Womit wir bei der einen Frage sind: Wie hält es Europa tatsächlich mit der Entwicklungspolitik? Seit 1960 sind fast 5.000 Milliarden Dollar öffentlicher Entwicklungshilfe in die südlichen Hemisphären geflossen. Für Afrika gibt es keine stichhaltigen Ansatzpunkte, dass damit Wachstum und Demokratie nachhaltig in Gang gesetzt werden konnten. Manche Staaten ziehen aus dieser Einsicht bereits die Konsequenz. So hat Kenia vor wenigen Wochen erklärt, keine Importe aus den europäischen Altkleidersammlungen mehr zuzulassen. Dahinter stecken, so die Begründung, ja doch nur kriminelle Machenschaften – und die lokale Textilproduktion, ein wichtiger Faktor der ökonomischen Entwicklung, werde dadurch lediglich ruiniert.

Zimbabwes zweifelhafter Staatspräsident Robert Mugabe ist in dieser Woche bei einem Treffen der Afrikanischen Union dadurch aufgefallen, dass er seinen für ihn typischen Auftritt mal wieder dafür nutzte, gegen NGOs und internationale Entwicklungsorganisationen gehässig zu Felde zu ziehen. Sie alle, so ließ er die Versammlung wissen, seien Büttel und Erfüllungsgehilfen der Kolonialgelüste Europas.

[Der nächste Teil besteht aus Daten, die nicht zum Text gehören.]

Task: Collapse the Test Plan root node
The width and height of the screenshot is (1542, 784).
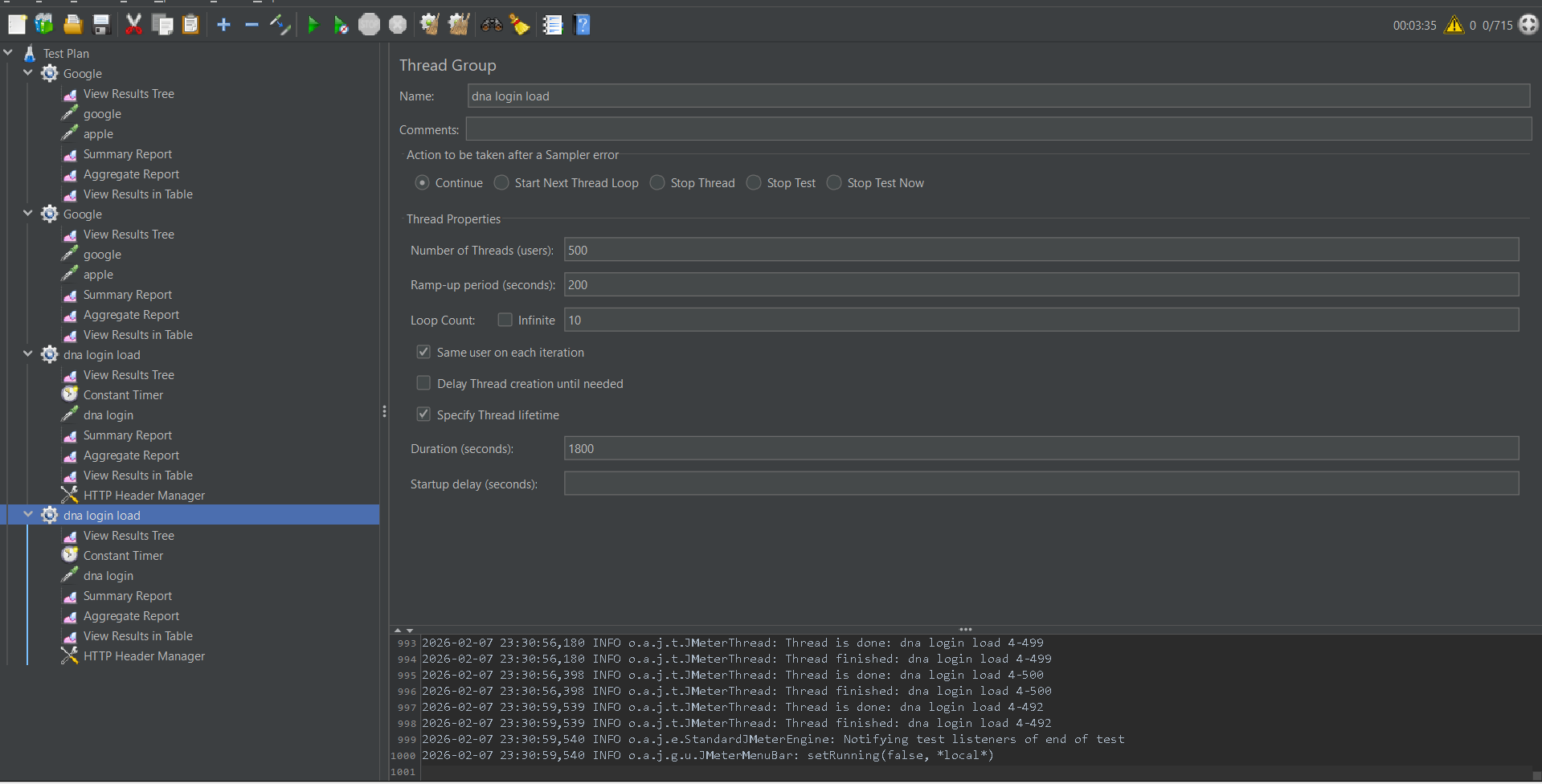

Was Mugabe verschweigt – sein oftmals verrücktes Wirken selbst ist letztlich auch nur Ausdruck der postkolonialen Verhältnisse.

Aber wie auch immer: Wer Fluchtursachen in Afrika bekämpfen will – und die Menschen südlich der Sahara sind die allerersten, die die Gründe der Fluchtnotwendigkeiten beseitigt wissen wollen -, sollte zunächst die Realitäten und Widersprüche in der Politik ganz genau unter die Lupe nehmen.

Denn wer Afrika retten will, muss Europa radikal verändern!